The answer should contain every record below, output exactly.

(Material for the task begins)

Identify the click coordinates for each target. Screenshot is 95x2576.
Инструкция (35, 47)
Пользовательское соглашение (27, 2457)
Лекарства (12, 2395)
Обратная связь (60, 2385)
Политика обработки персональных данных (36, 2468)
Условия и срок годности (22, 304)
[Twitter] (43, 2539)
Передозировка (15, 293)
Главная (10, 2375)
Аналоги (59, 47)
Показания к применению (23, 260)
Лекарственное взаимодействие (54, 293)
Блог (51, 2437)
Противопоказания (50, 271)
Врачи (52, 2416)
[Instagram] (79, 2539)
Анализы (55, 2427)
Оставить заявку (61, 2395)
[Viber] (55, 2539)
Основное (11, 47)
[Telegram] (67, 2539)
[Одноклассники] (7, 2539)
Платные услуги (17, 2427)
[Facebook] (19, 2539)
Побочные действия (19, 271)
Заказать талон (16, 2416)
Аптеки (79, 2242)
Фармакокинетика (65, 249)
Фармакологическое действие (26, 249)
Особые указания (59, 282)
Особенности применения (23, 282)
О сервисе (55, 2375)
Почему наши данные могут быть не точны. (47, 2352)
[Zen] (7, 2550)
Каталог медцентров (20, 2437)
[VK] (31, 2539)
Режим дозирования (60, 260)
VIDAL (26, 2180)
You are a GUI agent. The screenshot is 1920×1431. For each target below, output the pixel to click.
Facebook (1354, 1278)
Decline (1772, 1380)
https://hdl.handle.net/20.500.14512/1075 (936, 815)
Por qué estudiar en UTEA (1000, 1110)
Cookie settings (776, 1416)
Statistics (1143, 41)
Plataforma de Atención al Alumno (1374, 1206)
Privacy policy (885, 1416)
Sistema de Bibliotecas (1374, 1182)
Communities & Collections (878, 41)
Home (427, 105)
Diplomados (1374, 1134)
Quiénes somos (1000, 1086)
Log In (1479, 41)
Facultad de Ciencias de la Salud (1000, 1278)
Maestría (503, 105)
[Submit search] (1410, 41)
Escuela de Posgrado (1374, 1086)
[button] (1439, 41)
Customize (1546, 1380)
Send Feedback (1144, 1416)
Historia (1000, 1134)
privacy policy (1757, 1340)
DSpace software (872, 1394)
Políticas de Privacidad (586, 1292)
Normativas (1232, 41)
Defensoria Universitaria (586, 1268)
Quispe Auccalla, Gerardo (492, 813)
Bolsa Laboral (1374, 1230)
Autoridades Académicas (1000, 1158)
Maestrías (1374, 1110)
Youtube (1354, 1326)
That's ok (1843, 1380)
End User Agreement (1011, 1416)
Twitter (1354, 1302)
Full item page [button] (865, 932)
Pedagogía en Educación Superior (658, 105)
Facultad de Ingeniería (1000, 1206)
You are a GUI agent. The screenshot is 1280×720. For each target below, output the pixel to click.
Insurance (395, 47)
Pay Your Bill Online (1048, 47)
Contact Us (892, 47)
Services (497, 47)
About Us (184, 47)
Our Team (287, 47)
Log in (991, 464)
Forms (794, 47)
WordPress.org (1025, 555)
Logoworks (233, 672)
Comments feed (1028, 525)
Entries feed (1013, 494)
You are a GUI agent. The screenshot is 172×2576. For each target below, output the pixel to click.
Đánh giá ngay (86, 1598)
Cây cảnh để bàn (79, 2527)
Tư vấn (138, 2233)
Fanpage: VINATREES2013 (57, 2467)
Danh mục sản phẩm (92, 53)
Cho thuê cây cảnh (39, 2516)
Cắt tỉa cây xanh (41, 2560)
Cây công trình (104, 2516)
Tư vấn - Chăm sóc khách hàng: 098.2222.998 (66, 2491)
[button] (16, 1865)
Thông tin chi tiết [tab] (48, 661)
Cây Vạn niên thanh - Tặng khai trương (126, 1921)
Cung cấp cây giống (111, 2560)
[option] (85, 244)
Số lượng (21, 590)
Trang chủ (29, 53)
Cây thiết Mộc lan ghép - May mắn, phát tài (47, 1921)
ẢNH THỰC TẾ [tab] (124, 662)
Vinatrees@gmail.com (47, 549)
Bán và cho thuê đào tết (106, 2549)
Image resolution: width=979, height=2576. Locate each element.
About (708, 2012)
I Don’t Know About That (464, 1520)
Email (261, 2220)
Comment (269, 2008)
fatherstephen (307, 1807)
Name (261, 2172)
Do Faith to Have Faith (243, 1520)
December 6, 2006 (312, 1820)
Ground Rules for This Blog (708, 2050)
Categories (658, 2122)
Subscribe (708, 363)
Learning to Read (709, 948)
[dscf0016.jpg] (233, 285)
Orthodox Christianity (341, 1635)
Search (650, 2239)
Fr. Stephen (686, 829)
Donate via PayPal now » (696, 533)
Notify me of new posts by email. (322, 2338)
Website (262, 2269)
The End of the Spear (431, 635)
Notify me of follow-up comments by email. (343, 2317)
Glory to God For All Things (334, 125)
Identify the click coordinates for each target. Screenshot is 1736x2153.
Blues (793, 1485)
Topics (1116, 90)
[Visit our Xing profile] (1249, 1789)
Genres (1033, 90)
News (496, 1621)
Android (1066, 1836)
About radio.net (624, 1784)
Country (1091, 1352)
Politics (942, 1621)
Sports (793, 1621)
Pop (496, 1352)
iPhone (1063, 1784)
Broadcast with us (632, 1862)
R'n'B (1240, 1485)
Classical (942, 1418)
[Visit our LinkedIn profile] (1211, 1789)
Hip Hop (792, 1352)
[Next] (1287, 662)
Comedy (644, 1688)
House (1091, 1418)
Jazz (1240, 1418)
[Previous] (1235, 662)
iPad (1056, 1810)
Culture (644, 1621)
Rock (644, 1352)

(Material for the task ends)

* **Response area**:
Identify the click coordinates for each target. Screenshot is 95x2576.
Инструкция (35, 47)
Пользовательское соглашение (27, 2457)
Лекарства (12, 2395)
Обратная связь (60, 2385)
Политика обработки персональных данных (36, 2468)
Условия и срок годности (22, 304)
[Twitter] (43, 2539)
Передозировка (15, 293)
Главная (10, 2375)
Аналоги (59, 47)
Показания к применению (23, 260)
Лекарственное взаимодействие (54, 293)
Блог (51, 2437)
Противопоказания (50, 271)
Врачи (52, 2416)
[Instagram] (79, 2539)
Анализы (55, 2427)
Оставить заявку (61, 2395)
[Viber] (55, 2539)
Основное (11, 47)
[Telegram] (67, 2539)
[Одноклассники] (7, 2539)
Платные услуги (17, 2427)
[Facebook] (19, 2539)
Побочные действия (19, 271)
Заказать талон (16, 2416)
Аптеки (79, 2242)
Фармакокинетика (65, 249)
Фармакологическое действие (26, 249)
Особые указания (59, 282)
Особенности применения (23, 282)
О сервисе (55, 2375)
Почему наши данные могут быть не точны. (47, 2352)
[Zen] (7, 2550)
Каталог медцентров (20, 2437)
[VK] (31, 2539)
Режим дозирования (60, 260)
VIDAL (26, 2180)
You are a GUI agent. The screenshot is 1920×1431. For each target below, output the pixel to click.
Facebook (1354, 1278)
Decline (1772, 1380)
https://hdl.handle.net/20.500.14512/1075 (936, 815)
Por qué estudiar en UTEA (1000, 1110)
Cookie settings (776, 1416)
Statistics (1143, 41)
Plataforma de Atención al Alumno (1374, 1206)
Privacy policy (885, 1416)
Sistema de Bibliotecas (1374, 1182)
Communities & Collections (878, 41)
Home (427, 105)
Diplomados (1374, 1134)
Quiénes somos (1000, 1086)
Log In (1479, 41)
Facultad de Ciencias de la Salud (1000, 1278)
Maestría (503, 105)
[Submit search] (1410, 41)
Escuela de Posgrado (1374, 1086)
[button] (1439, 41)
Customize (1546, 1380)
Send Feedback (1144, 1416)
Historia (1000, 1134)
privacy policy (1757, 1340)
DSpace software (872, 1394)
Políticas de Privacidad (586, 1292)
Normativas (1232, 41)
Defensoria Universitaria (586, 1268)
Quispe Auccalla, Gerardo (492, 813)
Bolsa Laboral (1374, 1230)
Autoridades Académicas (1000, 1158)
Maestrías (1374, 1110)
Youtube (1354, 1326)
That's ok (1843, 1380)
End User Agreement (1011, 1416)
Twitter (1354, 1302)
Full item page [button] (865, 932)
Pedagogía en Educación Superior (658, 105)
Facultad de Ingeniería (1000, 1206)
You are a GUI agent. The screenshot is 1280×720. For each target below, output the pixel to click.
Insurance (395, 47)
Pay Your Bill Online (1048, 47)
Contact Us (892, 47)
Services (497, 47)
About Us (184, 47)
Our Team (287, 47)
Log in (991, 464)
Forms (794, 47)
WordPress.org (1025, 555)
Logoworks (233, 672)
Comments feed (1028, 525)
Entries feed (1013, 494)
You are a GUI agent. The screenshot is 172×2576. For each target below, output the pixel to click.
Đánh giá ngay (86, 1598)
Cây cảnh để bàn (79, 2527)
Tư vấn (138, 2233)
Fanpage: VINATREES2013 (57, 2467)
Danh mục sản phẩm (92, 53)
Cho thuê cây cảnh (39, 2516)
Cắt tỉa cây xanh (41, 2560)
Cây công trình (104, 2516)
Tư vấn - Chăm sóc khách hàng: 098.2222.998 (66, 2491)
[button] (16, 1865)
Thông tin chi tiết [tab] (48, 661)
Cây Vạn niên thanh - Tặng khai trương (126, 1921)
Cung cấp cây giống (111, 2560)
[option] (85, 244)
Số lượng (21, 590)
Trang chủ (29, 53)
Cây thiết Mộc lan ghép - May mắn, phát tài (47, 1921)
ẢNH THỰC TẾ [tab] (124, 662)
Vinatrees@gmail.com (47, 549)
Bán và cho thuê đào tết (106, 2549)
Image resolution: width=979, height=2576. Locate each element.
About (708, 2012)
I Don’t Know About That (464, 1520)
Email (261, 2220)
Comment (269, 2008)
fatherstephen (307, 1807)
Name (261, 2172)
Do Faith to Have Faith (243, 1520)
December 6, 2006 (312, 1820)
Ground Rules for This Blog (708, 2050)
Categories (658, 2122)
Subscribe (708, 363)
Learning to Read (709, 948)
[dscf0016.jpg] (233, 285)
Orthodox Christianity (341, 1635)
Search (650, 2239)
Fr. Stephen (686, 829)
Donate via PayPal now » (696, 533)
Notify me of new posts by email. (322, 2338)
Website (262, 2269)
The End of the Spear (431, 635)
Notify me of follow-up comments by email. (343, 2317)
Glory to God For All Things (334, 125)
Identify the click coordinates for each target. Screenshot is 1736x2153.
Blues (793, 1485)
Topics (1116, 90)
[Visit our Xing profile] (1249, 1789)
Genres (1033, 90)
News (496, 1621)
Android (1066, 1836)
About radio.net (624, 1784)
Country (1091, 1352)
Politics (942, 1621)
Sports (793, 1621)
Pop (496, 1352)
iPhone (1063, 1784)
Broadcast with us (632, 1862)
R'n'B (1240, 1485)
Classical (942, 1418)
[Visit our LinkedIn profile] (1211, 1789)
Hip Hop (792, 1352)
[Next] (1287, 662)
Comedy (644, 1688)
House (1091, 1418)
Jazz (1240, 1418)
[Previous] (1235, 662)
iPad (1056, 1810)
Culture (644, 1621)
Rock (644, 1352)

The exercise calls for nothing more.